Michigan Now on the Kalamazoo River oil spill

Sign at 15 Mile Road Bridge in Marshall Township, Calhoun County.

The oil spill in the Kalamazoo River is entering its third day. It started when a transcontinental pipeline ruptured near the town of Marshall. Governor Granholm was on site yesterday. And President Obama has pledged support. At least 19,500 barrels have flowed into the river and to the City of Kalamazoo. The story from Chris McCarus with Michigan Now:

People parked their cars next to 15 Mile Road bridge. It’s just west of the City of Marshall. Swift current carried black and blue plumes along the surface of the Kalamazoo River. Mike Dirk lives nearby.

“I don’t know how long it will take for me to get back in the river. I know it’s flowing but it’s a bummer. I really did want to go tubing down this this summer. I don’t know if I want to go down it with every piece of tree, branch, weeds, grass. It’s oil.”

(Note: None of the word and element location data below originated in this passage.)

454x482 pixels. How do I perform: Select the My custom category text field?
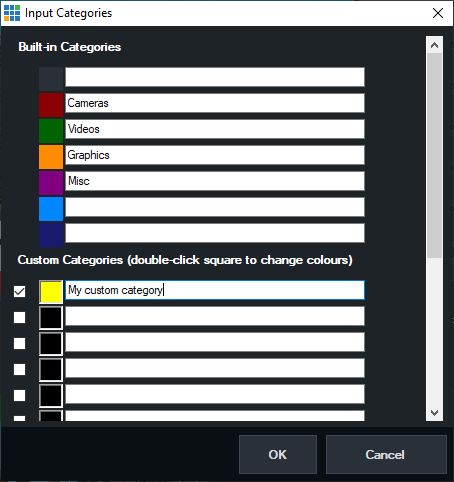(215, 290)
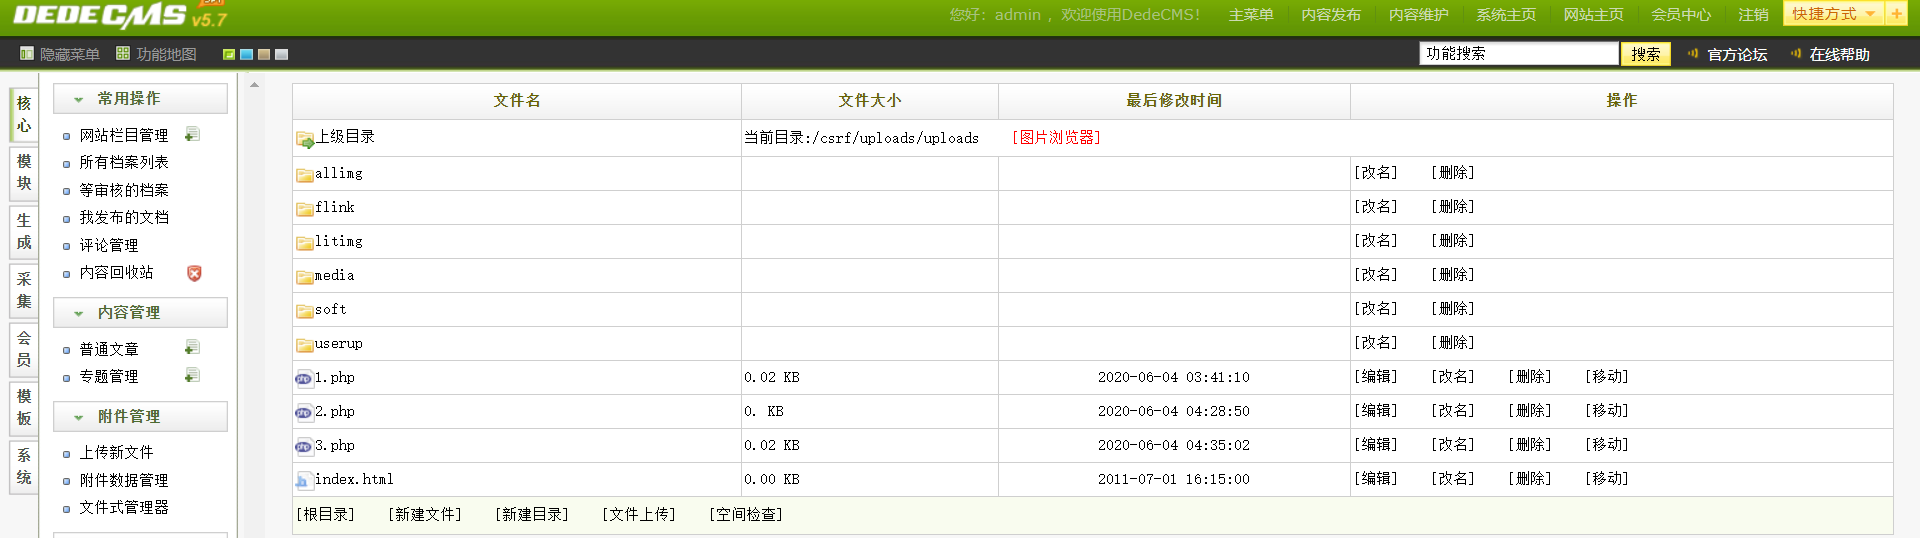Click the add icon next to 普通文章

193,348
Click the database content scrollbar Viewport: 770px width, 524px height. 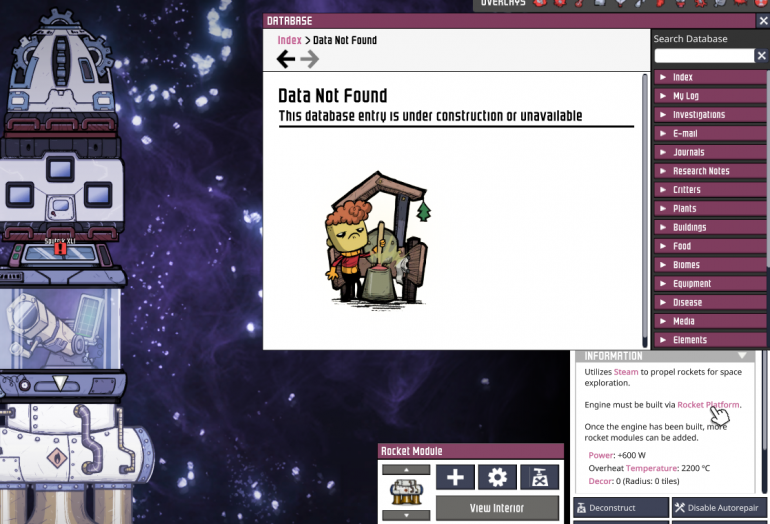[x=645, y=200]
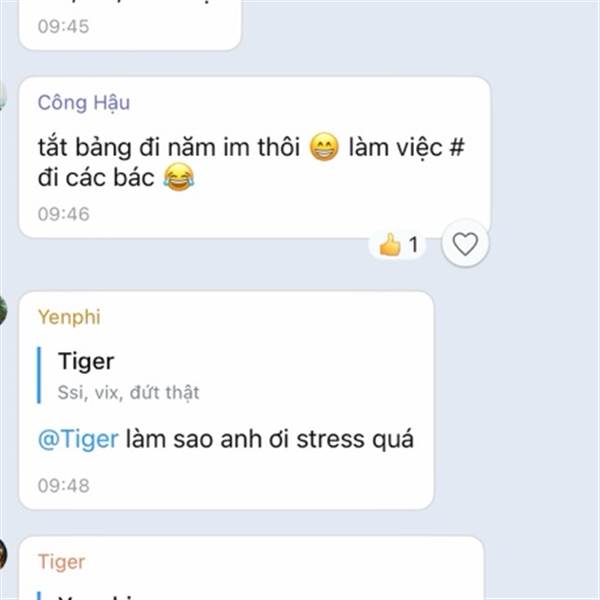Select the 09:46 message bubble
The height and width of the screenshot is (600, 600).
point(254,157)

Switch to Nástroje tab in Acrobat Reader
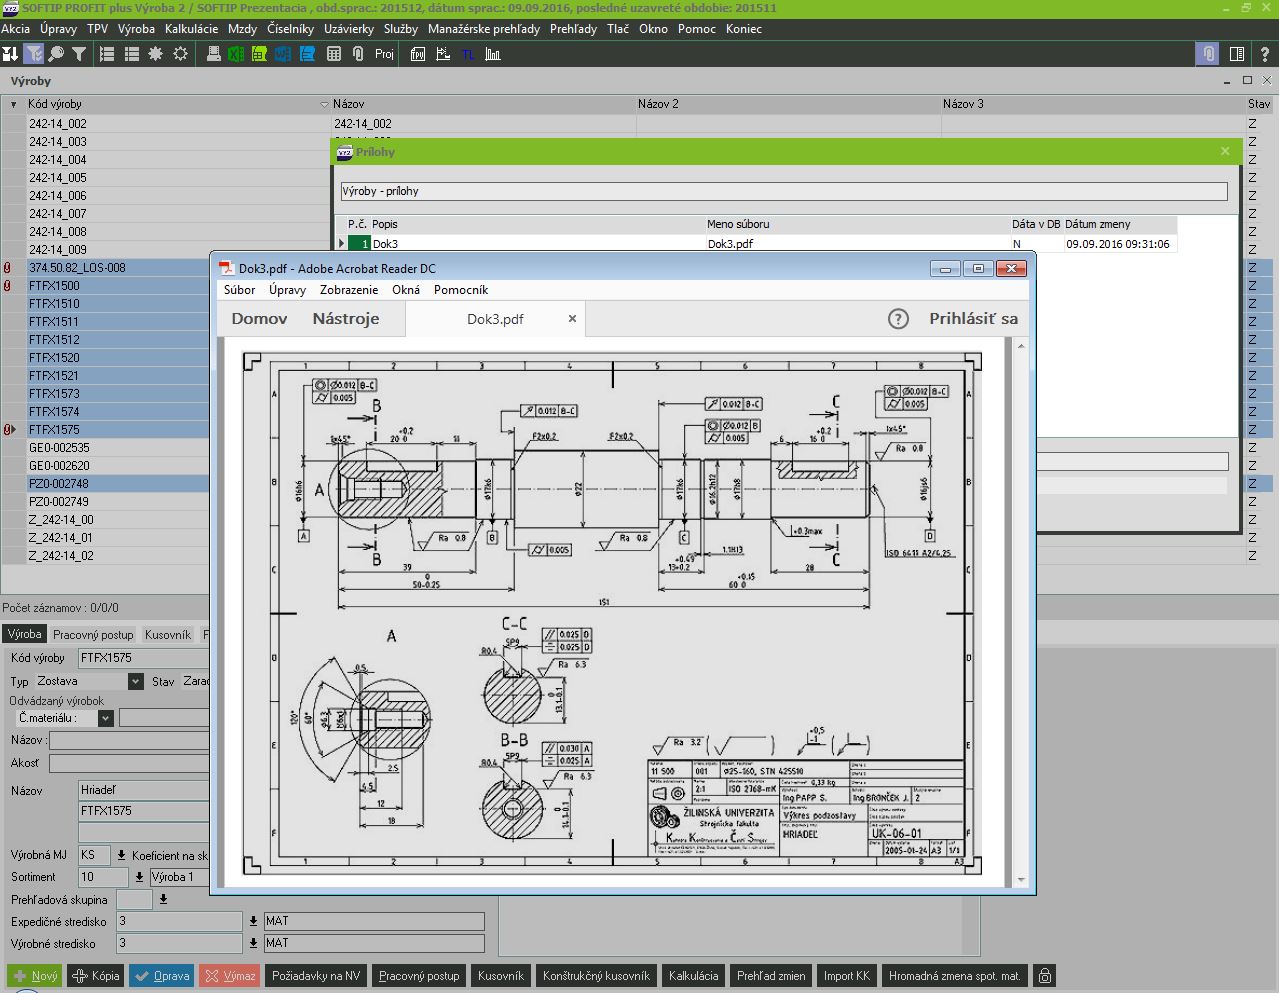pos(345,319)
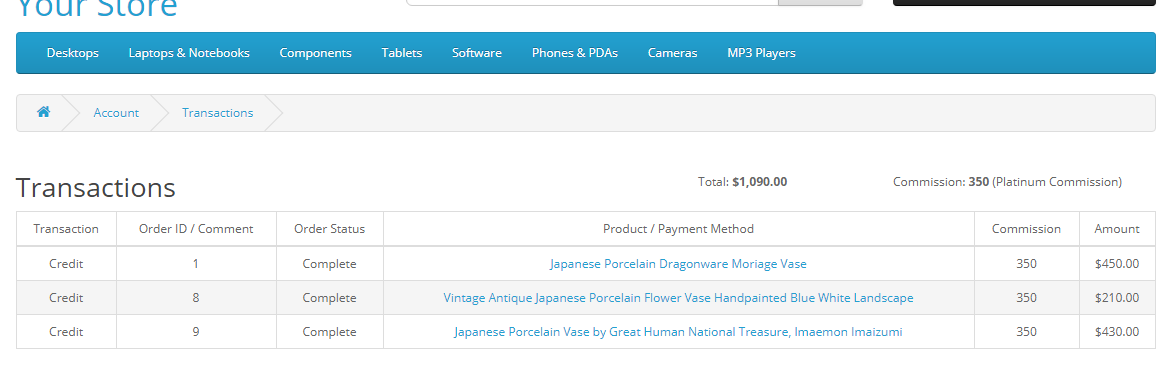Open Imaemon Imaizumi vase product link

[x=678, y=331]
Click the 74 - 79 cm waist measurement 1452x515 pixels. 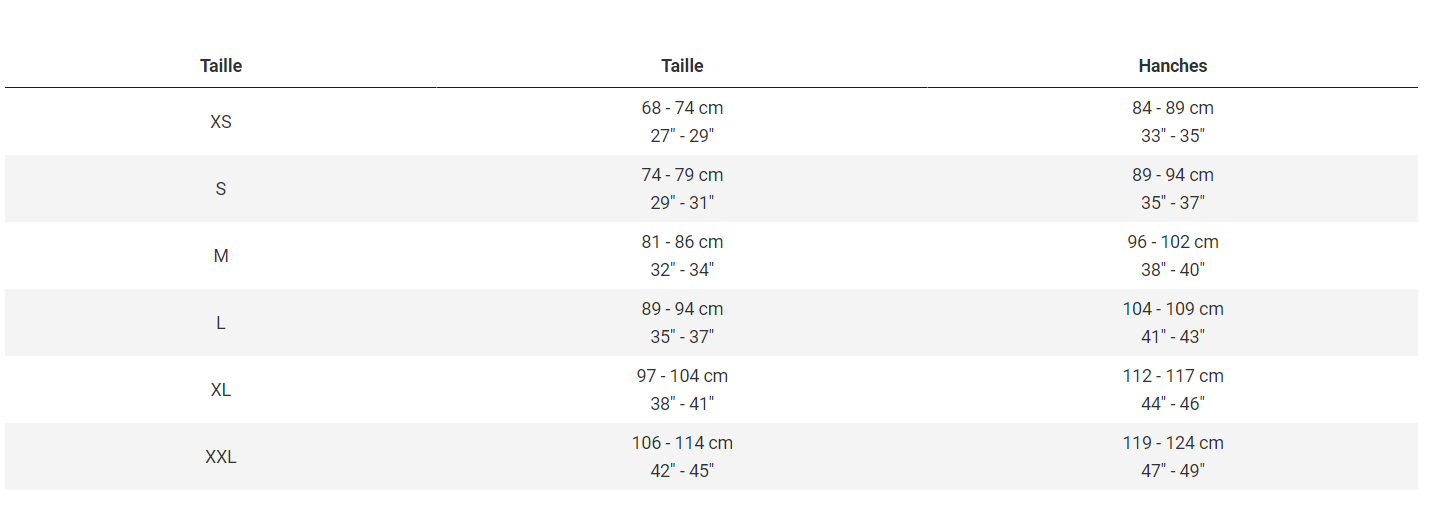pos(682,175)
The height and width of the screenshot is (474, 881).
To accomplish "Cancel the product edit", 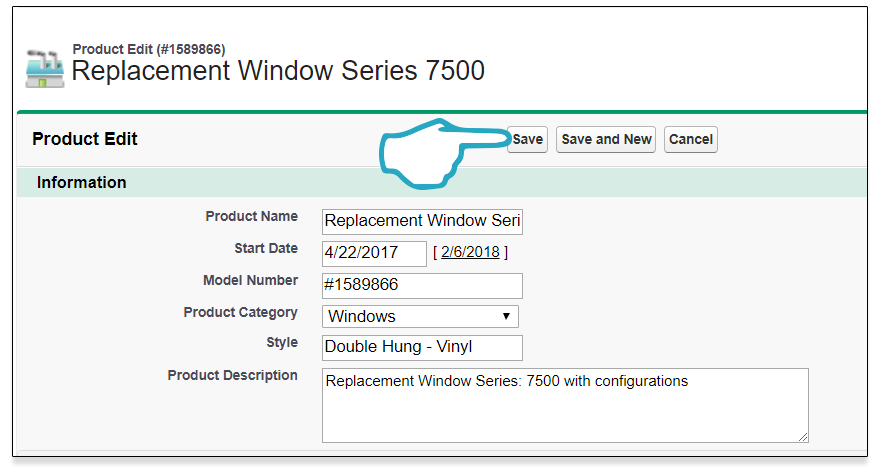I will coord(691,139).
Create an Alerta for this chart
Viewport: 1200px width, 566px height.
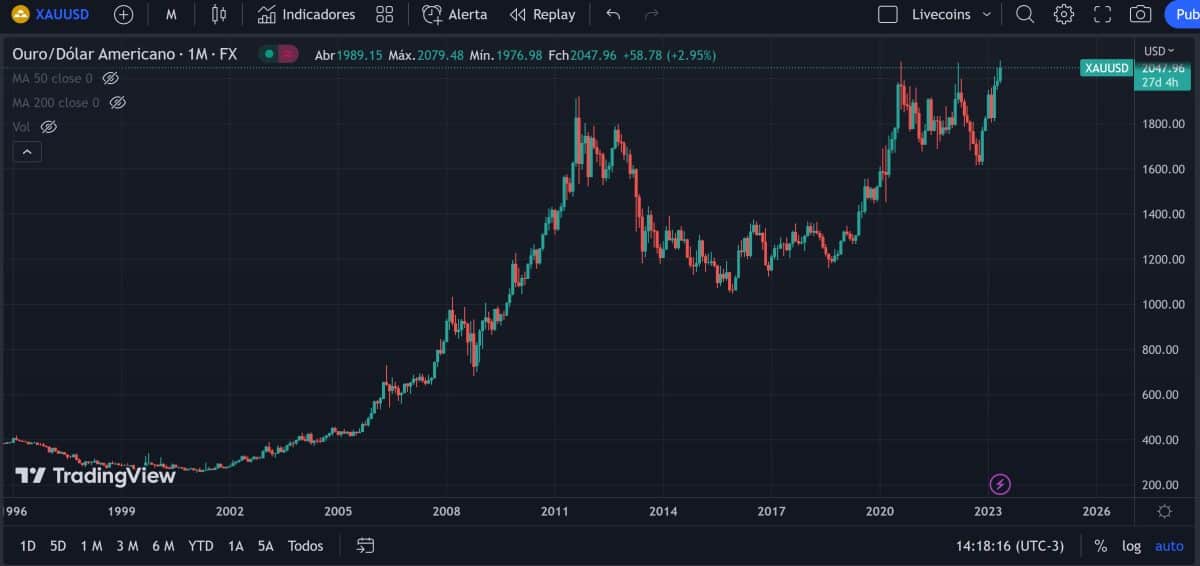point(455,14)
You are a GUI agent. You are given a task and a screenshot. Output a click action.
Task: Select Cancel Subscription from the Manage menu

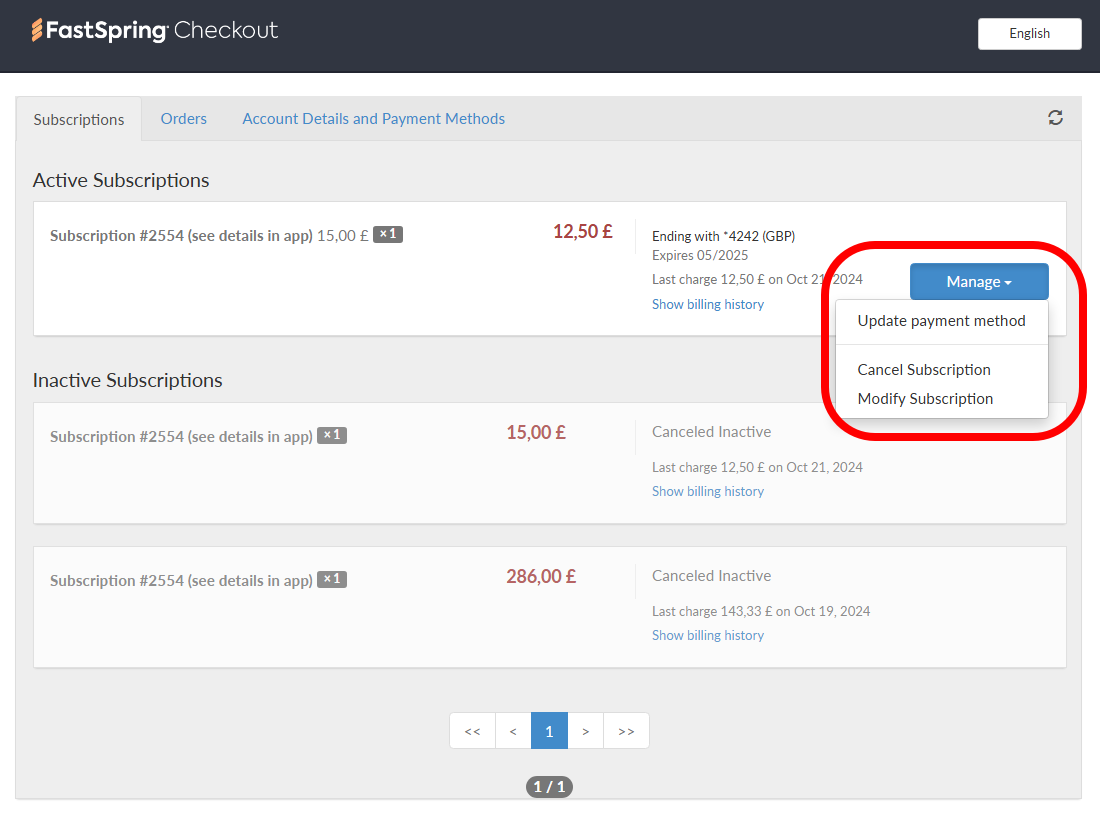pos(923,369)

Michiganders have gotten used to reading and watching about oil spilled in the Gulf of Mexico. But not in Southern Michigan.

“Where’s this starting at and why?

The spill started Sunday night or Monday morning from a broken oil pipeline. It’s owned by Enbridge Energy Partners, L.P. The company’s website says it is “A leader in energy delivery, with deep roots in liquid petroleum and natural gas transportation.” The pipeline runs from Alberta Canada, through North Dakota, over to Indiana and through to Port Huron on its way back to up to Montreal. In just two days, Enbridge has delivered 20,000 barrels of crude oil into the Kalamazoo River. David Wood says environmental damage hurts the economy too.

“This is what? Twice that two foreign oil companies turn around and try to screw up our coasts, our economic system? Stop pumping oil man.”

Wood says he’s ready to sacrifice his own oil consumption to avoid disaster.

“If you turn around and go back to horse and buggy or bike. Out of all the years they drove horse and buggy or bicycles you never had a problem like this. It’s just that everybody wants to go faster and get some place faster. There’s no point behind it. Just leave earlier. Do you know this river well? I’ve lived here all my life.”

Wood says he’s a truck driver who practices what he preaches. He burns corn based ethanol.

“My truck runs off of E85.”

Teresa Reinhart drove over from Battle Creek.

“It’s disgusting. It’s sickening and sad. It’s the topic of conversation everywhere. You can smell it for miles. It makes you want to cry. What does it smell like? Like tar. Like burning. Something burning.”

Would Reinhart drive less if she could help avoid disasters?

“Oh sure absolutely. If it could prevent this.”

A Michigan conservation officer said EPA officials are calling this the worst ever oil spill in the upper midwest. Governor Granholm flew over in a helicopter. At a news conference last night she called the pipeline company’s response “anemic.” The White House promised to help. So how can the pollution be stopped?

“Notify the DNR. Have them use their resources to stem the flow first of all. Somehow they gotta stop the flow. The clean up is gonna take weeks if not months.”

Jerry Gilbert is a former Fire Chief of Battle Creek. He and his wife Jane live next to a pond where 20 geese rested in the shade.

“Did you see the oil on all those geese. So sad.”

The geese were all black. Oil stained their white underbellies.

Where Talmadge Creek flows into the Kalamazoo, an Enbridge Energy crew tried to block the oil with rubber walls. They skimmed then pumped it through long tubes sent to semi-tanker trucks. John Lerg arrived from the DNRE wildlife division. He found a muskrat soaked in oil in some grass.

“That could be a young of the year. It is a little small. But I’m used to muskrats with a full fleece. Obviously the oil has matted it down. We’re saving it as proof. There’s nothing like a dead animal to prove the loss.”

For Michigan Now I’m Chris McCarus in Marshall Township, Calhoun County.